Heart disease is a general term for several problems that, together, kill more Indians than anything else. Identifying symptoms early can help you recognize an emergency or take action to prevent a larger health crisis,
More than one in three adults have one or more of the damaging conditions associated with heart disease. Many of these conditions are related to plaque buildup in the walls of the arteries, or atherosclerosis, which makes it harder for blood to flow and creating a risk for heart attack or stroke.
Things to Look Out For
- Sudden chest pain could be a sign of a heart attack, but there are other warning signs as well. You might also feel pain or discomfort in one or both arms, the back, neck, jaw or stomach. Or you might have shortness of breath, a cold sweat, nausea or lightheadedness.
- And, although in the movies it’s typically an overweight man having a heart attack, heart disease is the No. 1 killer of women, too. As with men, women’s most common heart attack symptom is chest pain or discomfort. But women may also experience other common symptoms, particularly shortness of breath, nausea, vomiting and back or jaw pain.
- Chest pain during exercise or other physical exertion, called angina, is a common symptom of chronic coronary artery disease (CAD).
If you are experiencing heart palpitations or angina, make an appointment to speak to your doctor, If you are having a heart attack, it’s important to “get to the hospital within minutes,”

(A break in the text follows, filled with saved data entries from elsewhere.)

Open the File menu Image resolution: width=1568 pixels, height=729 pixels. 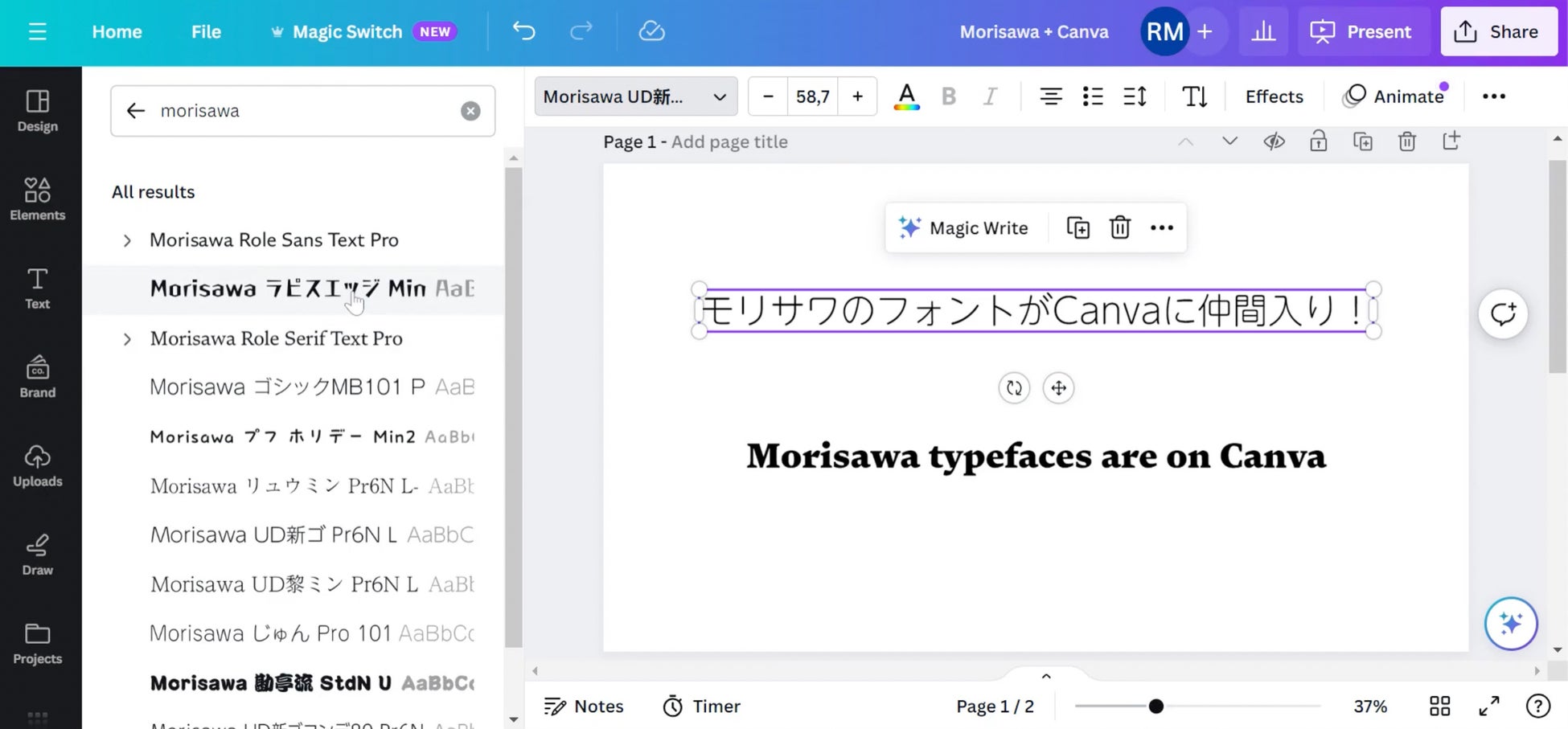tap(206, 31)
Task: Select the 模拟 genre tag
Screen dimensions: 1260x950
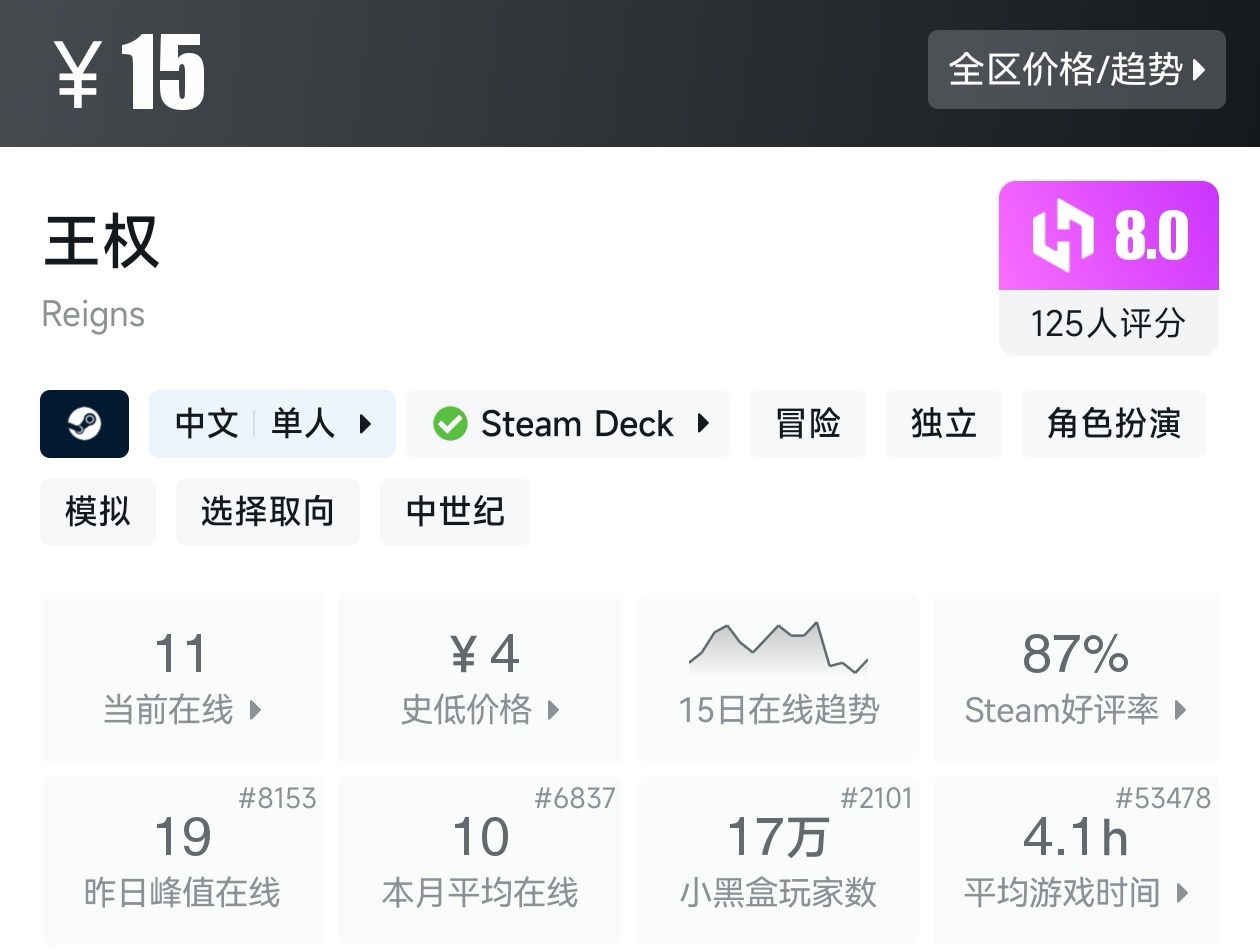Action: click(97, 512)
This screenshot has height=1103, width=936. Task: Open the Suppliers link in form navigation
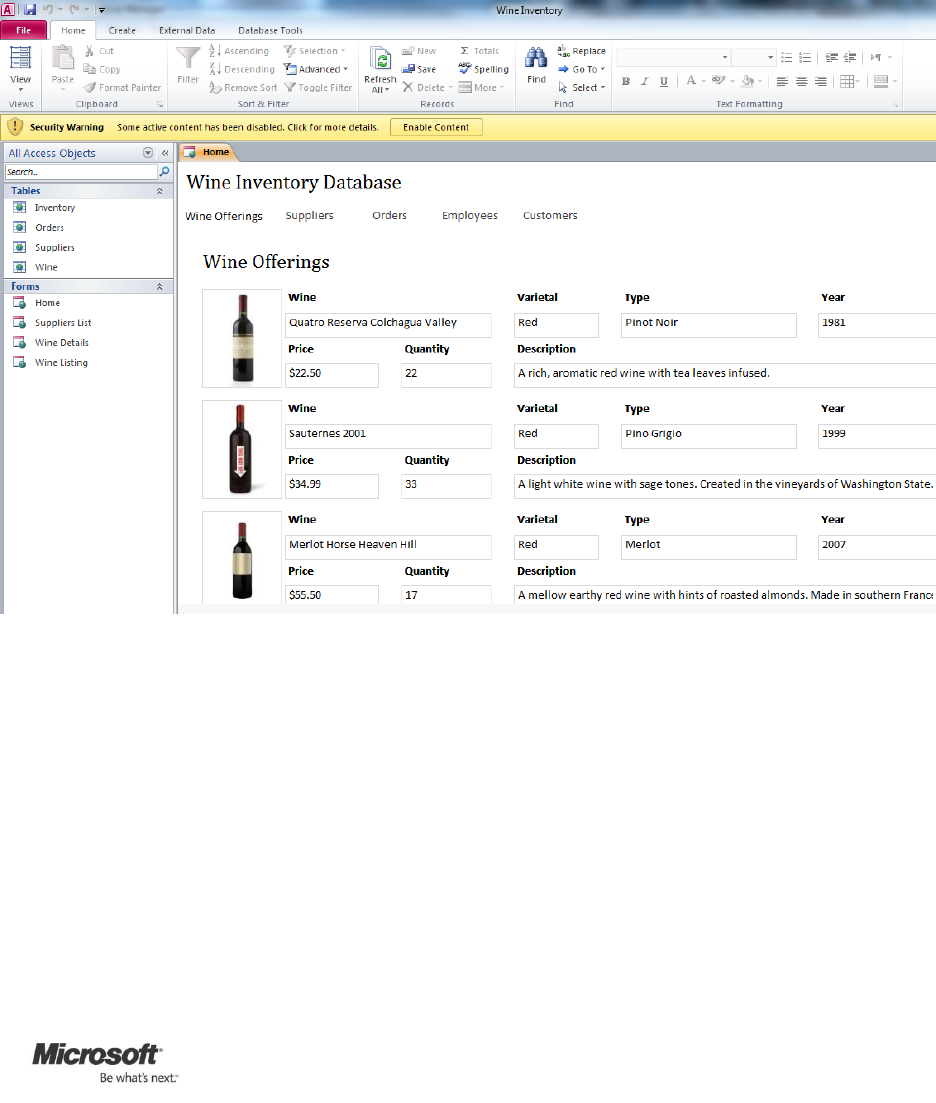(x=309, y=215)
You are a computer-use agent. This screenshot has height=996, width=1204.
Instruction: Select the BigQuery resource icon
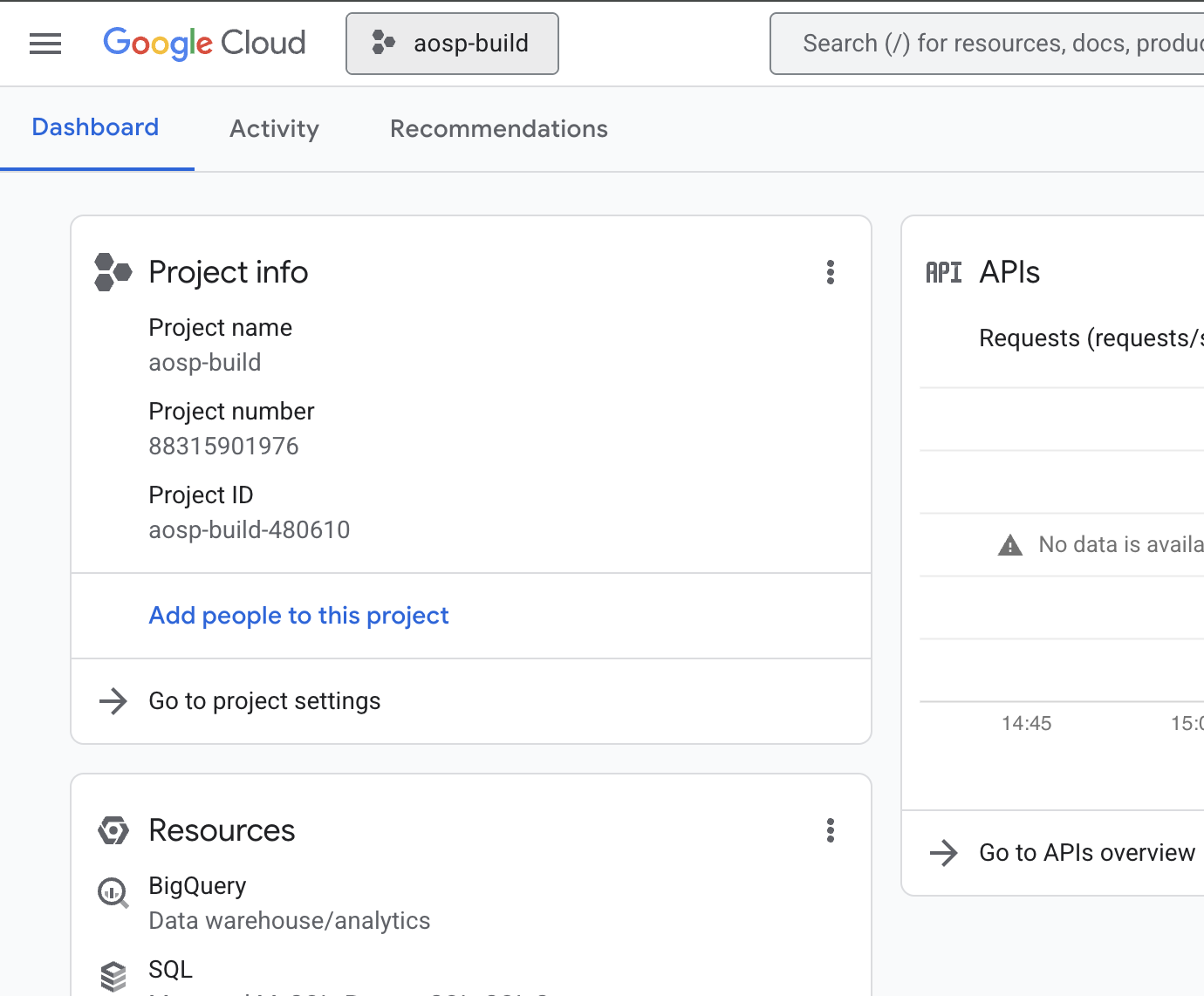click(113, 892)
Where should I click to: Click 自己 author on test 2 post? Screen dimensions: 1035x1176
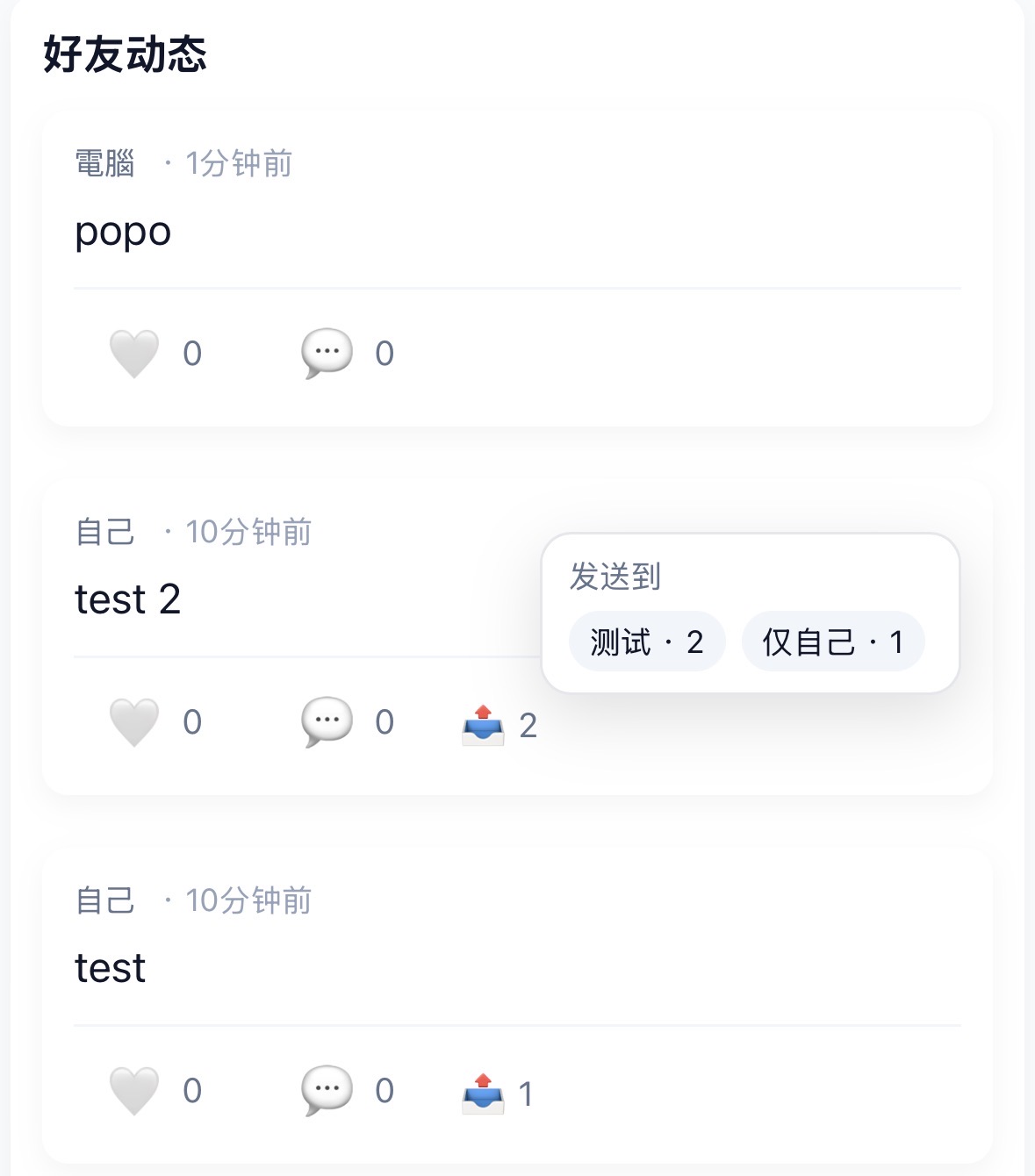(x=105, y=532)
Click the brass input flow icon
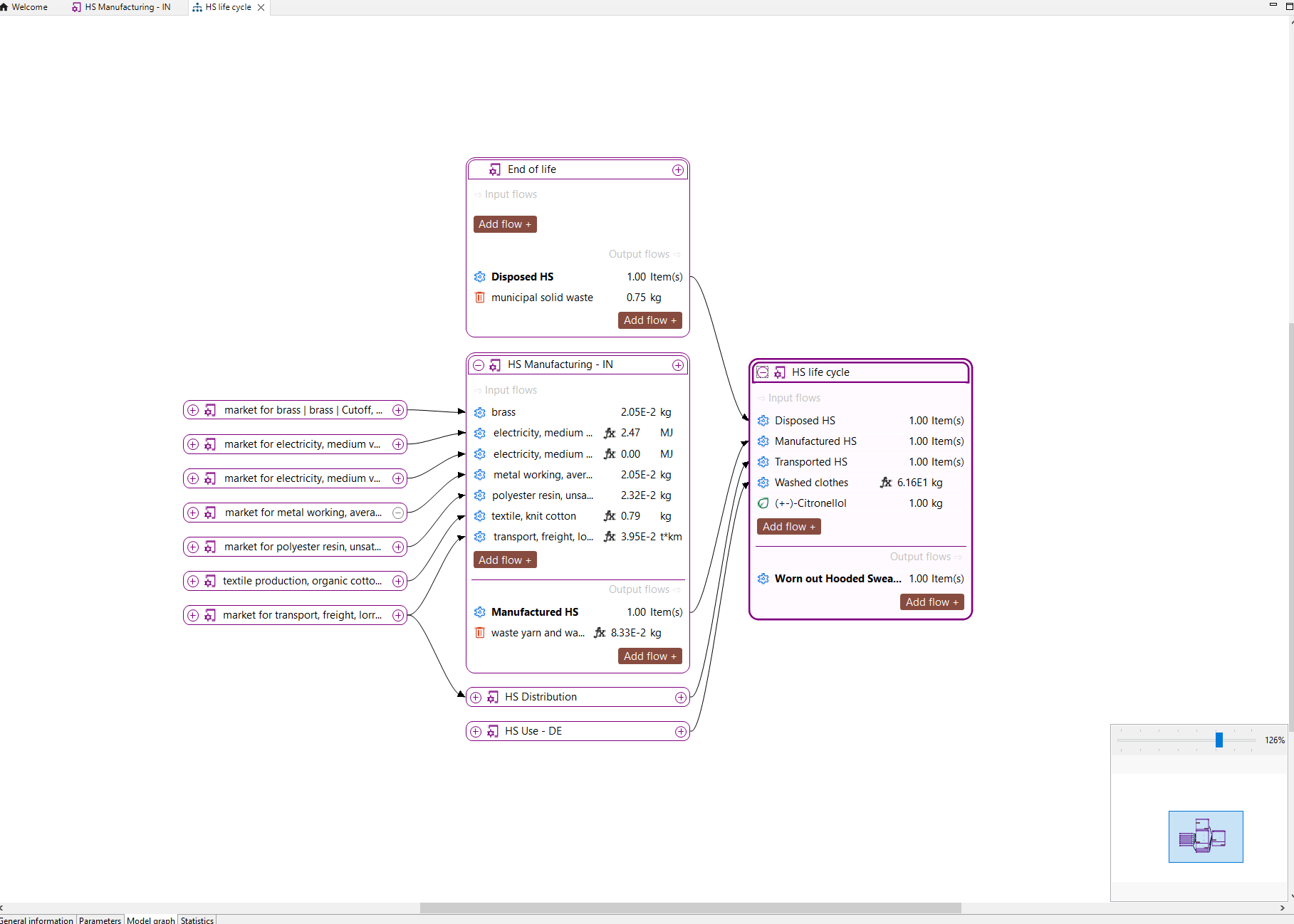The image size is (1294, 924). coord(480,412)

- Excessive, acute shortness of breath that is persistent is a heart attack warning sign, but it could indicate other heart problems. Such breathlessness during exercise or other physical exertion may point to problem with the heart valves. When the heart valves aren’t working properly, either not opening wide enough (stenosis), or not closing properly (mitral valve prolapse), they can prevent the heart from pumping efficiently and can create a risk for infection. Shortness of breath may also be caused when the heart muscle becomes inflamed and weakened, and doesn’t contract well – called cardiomyopathy.
How to Avoid Heart Disease RiskThe good news about heart disease is that it can often be prevented through lifestyle choices. Avoiding these risk factors can go a long way:
- High cholesterol
- High blood pressure
- Lack of physical activity
- Age is another risk factor: Men older than 55 and women older than 60 face increased risks. But otherwise, there is much you can do to avoid heart disease.